▸ Problem description
Reproduce the passage of the soundtracks post below, starting with "And yet – the" and going on through "lost my novel.", changing "hospital" to "infirmary".

▸ Document text
──────────

Friday, 22 October 2010

Soundtracks Again

‘What is your soundtrack?’ Miriam Halahmy wrote on Monday. My soundtrack is often the noise of bombs whining down, of artillery bombardment, of planes strafing civilians, things I’ve never heard, but that my mother – she told me once – relived when I was in utero, which maybe explains why all through my childhood I was terrified when I heard a siren. I mean the air-raid type sirens which were in use in the ‘50s. There was one that used to go off from Kendal quarry every day and I never got used to it. Maybe it was an air-raid siren working out its time. But the bells that ring out over the ruined city of Berlin in Saving Rafael – German churchbells, not the severe mathematical patterns we hear in this country, but a cluster of notes rung together in harmony – come from the Christmas record that was always played in my childhood home. I can hear them in my mind now.

Music affects me in two ways when I’m writing. Firstly, there’s the music that actually occurs in the novel – a lot of Django Reinhart and Louis Armstrong in Last Train from Kummersdorf and there’s a particular track on my Charlie Parker box set from the ‘40s – ‘Dizzy Boogie’ – which has really lit up the jazz I write about in the novel I’m working on at present. But I will say no more about work in progress.. When I was writing Saving Rafael, I had a cd called ‘Berlin by Night’ which contained popular music from Germany in the Nazi period. Not, I hasten to add, Nazi songs, but songs ranging from ‘Lili Marleen’ to disguised jazz, given a German title and lyric to make it more acceptable to the authorities. It has ‘Es geht Alles Vorüber’, the smash hit of the end of the war, the one that people kept listening to. Its message: ‘Everything passes, everything goes by, and every December is followed by May’ annoyed Propaganda Minister Goebbels – not martial enough – but that made no difference. My mother associated it, bitterly, with the letter she got telling her her first love had been killed in action – but she did have her Maytime after all, when she met my British father.

I listened to that cd over and over again, and composed the ‘theme lyric’ for the novel, in slight imitation of a terribly shlocky number that had me frankly laughing my head off. Jenny, in the novel, knew it was trash, but because it was playing the first time she realised Raf was interested in her, it got terribly important to her.

And yet – the scene where my young hero reaches across the table and starts playing with Jenny’s fingers comes, not from any of those contemporaneous songs, but from Tchaikowsky’s Violin Concerto (in D Major, I believe). I’d been wondering how to write that scene just before I was taken abruptly into hospital to have a tumour taken out of my spine. The second night after my surgery, I had a dreadful moment when I woke up and thought: ‘Somebody’s in pain,’ and then realised it was me – just as authors describe in many novels, and I always thought they’d made it up! But the thing that made me cry was that I thought I’d lost my novel.

I got some more opiates from the nurses, pulled myself together – they were dealing with an emergency in the room and the last thing they needed was an author agonising – and then the next morning I was listening to the Tchaikowsky on my personal stereo and suddenly I was in the Café Kranzler again. I’d found the novel! Such a relief, because honestly, it was an awful moment, and I realised how important a companion the novel I’m working on is to me.

──────────

▸ Source information
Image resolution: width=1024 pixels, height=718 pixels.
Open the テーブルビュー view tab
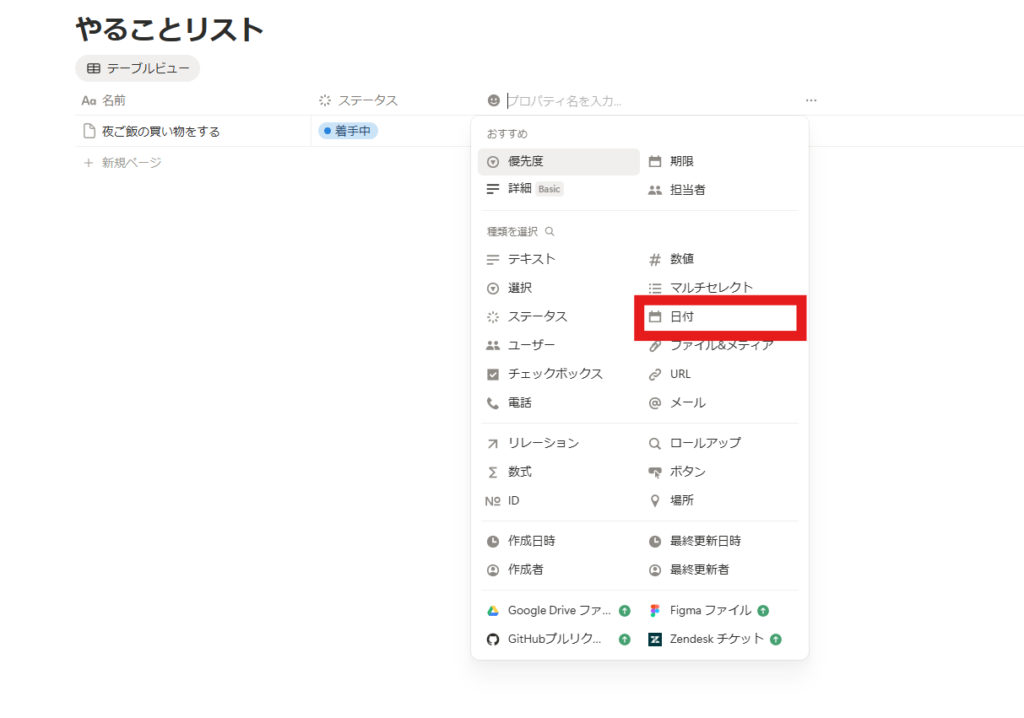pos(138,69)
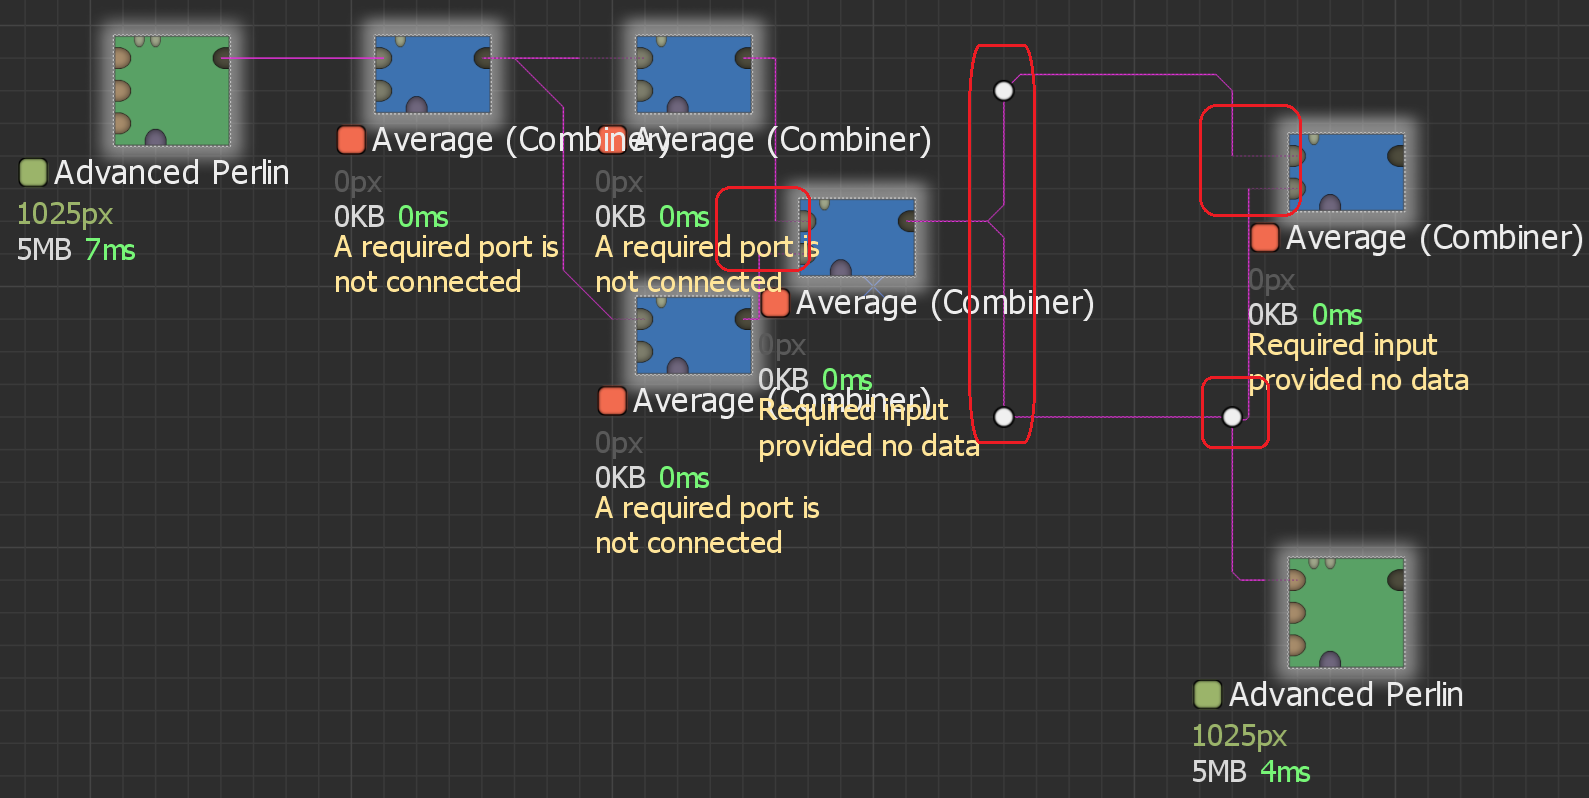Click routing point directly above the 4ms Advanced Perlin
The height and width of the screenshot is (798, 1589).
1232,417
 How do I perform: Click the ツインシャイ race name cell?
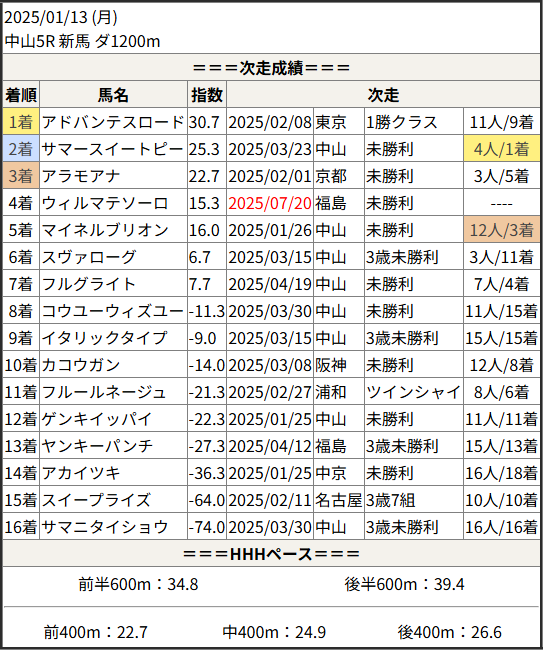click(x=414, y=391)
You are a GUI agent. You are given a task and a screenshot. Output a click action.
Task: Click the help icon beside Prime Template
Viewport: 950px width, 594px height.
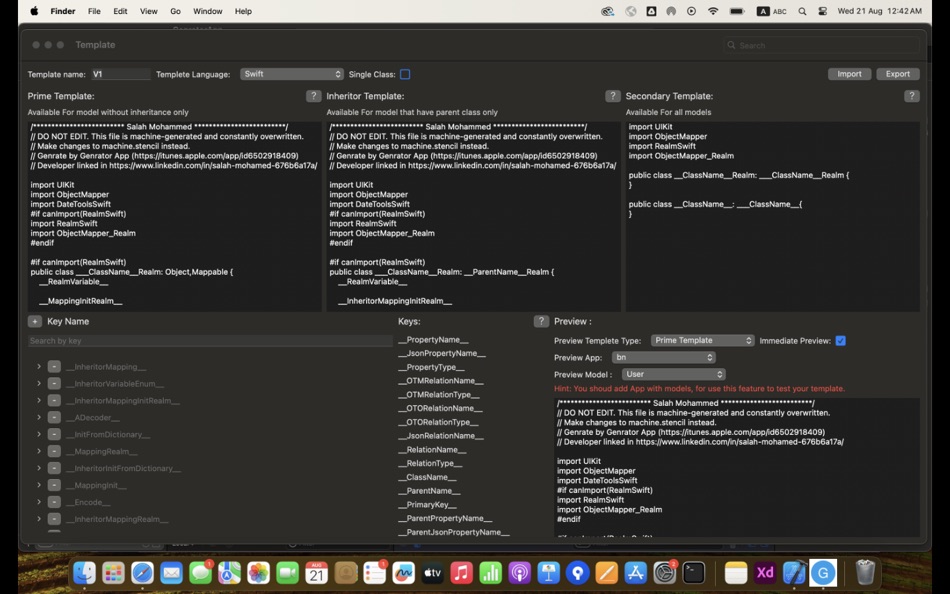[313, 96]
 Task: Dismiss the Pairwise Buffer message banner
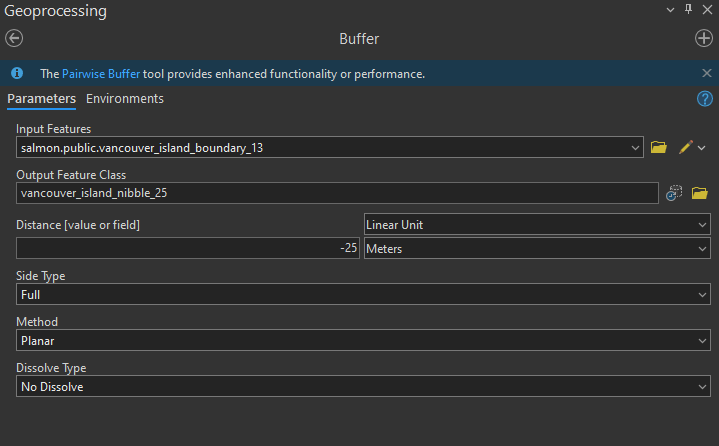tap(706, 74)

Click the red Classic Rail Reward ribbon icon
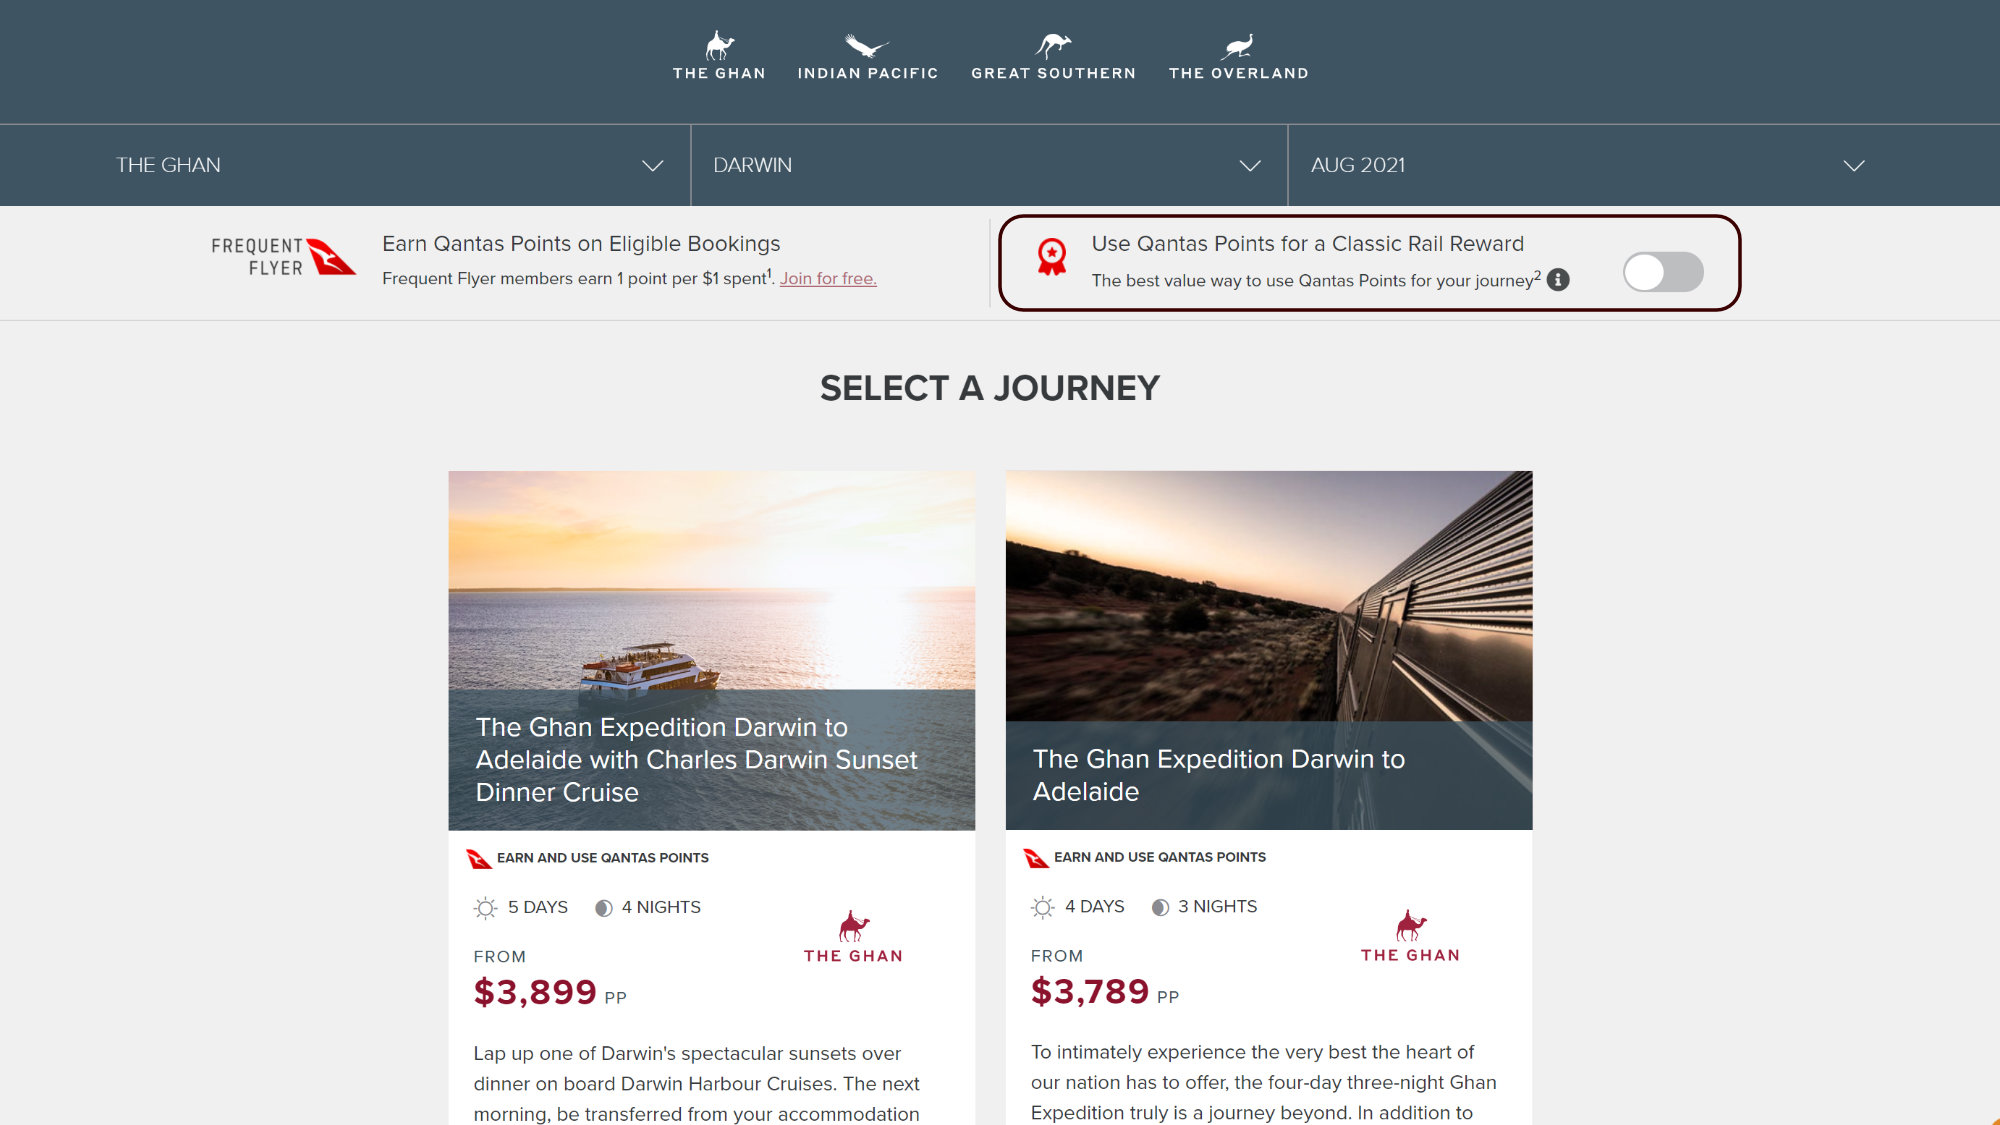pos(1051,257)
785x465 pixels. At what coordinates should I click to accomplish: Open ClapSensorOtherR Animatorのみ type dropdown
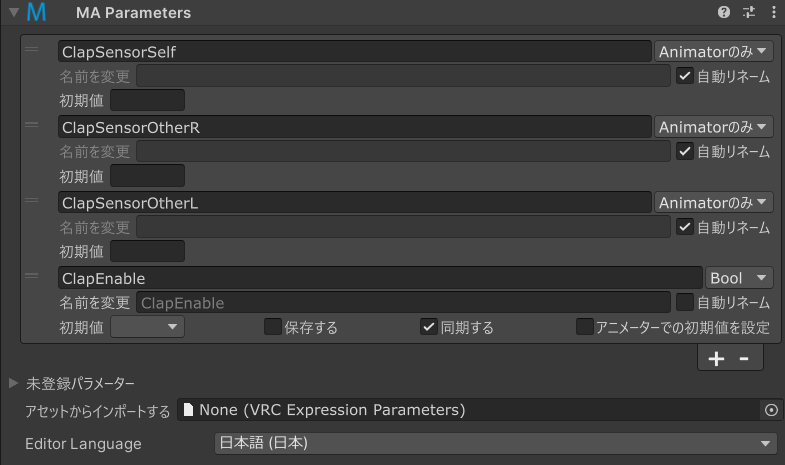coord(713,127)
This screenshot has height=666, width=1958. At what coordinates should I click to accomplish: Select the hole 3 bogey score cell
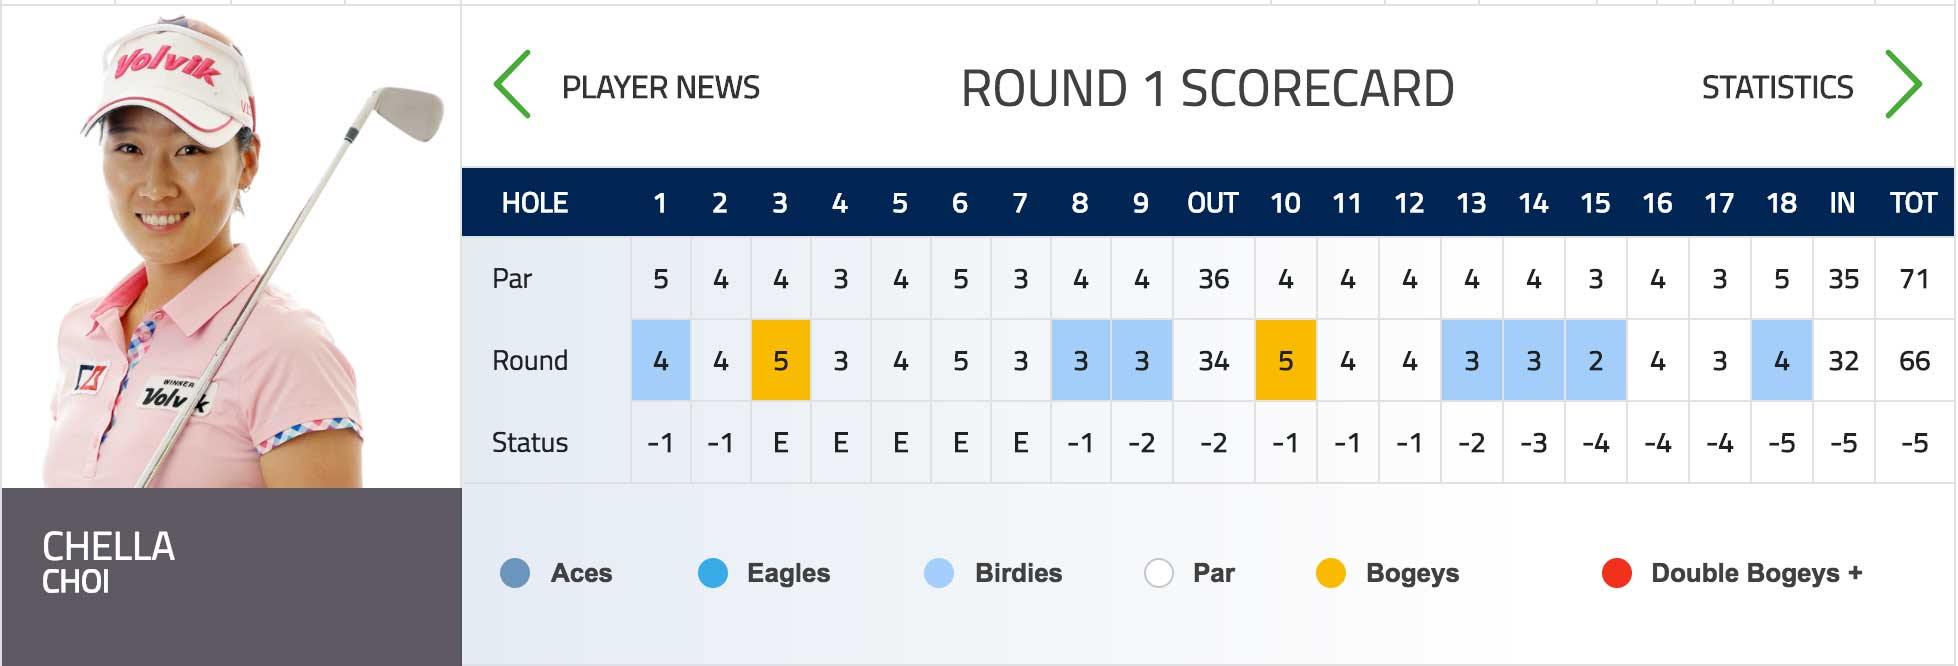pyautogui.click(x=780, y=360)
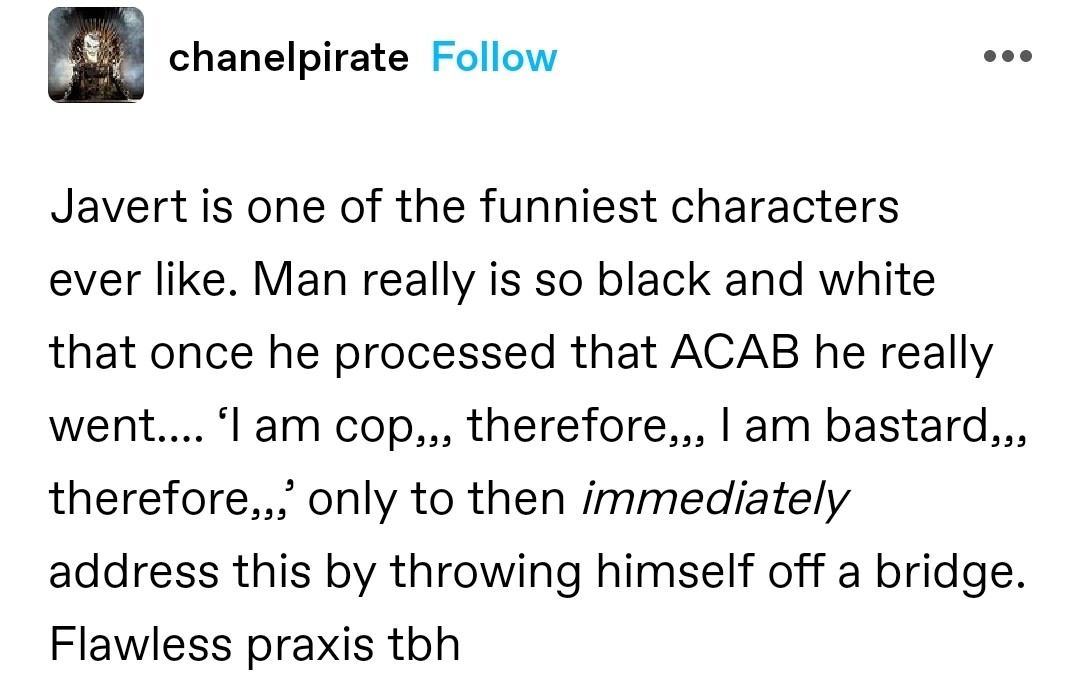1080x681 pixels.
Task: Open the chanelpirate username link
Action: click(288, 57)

──────────

▸ Answer below
And yet – the scene where my young hero reaches across the table and starts playing with Jenny’s fingers comes, not from any of those contemporaneous songs, but from Tchaikowsky’s Violin Concerto (in D Major, I believe). I’d been wondering how to write that scene just before I was taken abruptly into infirmary to have a tumour taken out of my spine. The second night after my surgery, I had a dreadful moment when I woke up and thought: ‘Somebody’s in pain,’ and then realised it was me – just as authors describe in many novels, and I always thought they’d made it up! But the thing that made me cry was that I thought I’d lost my novel.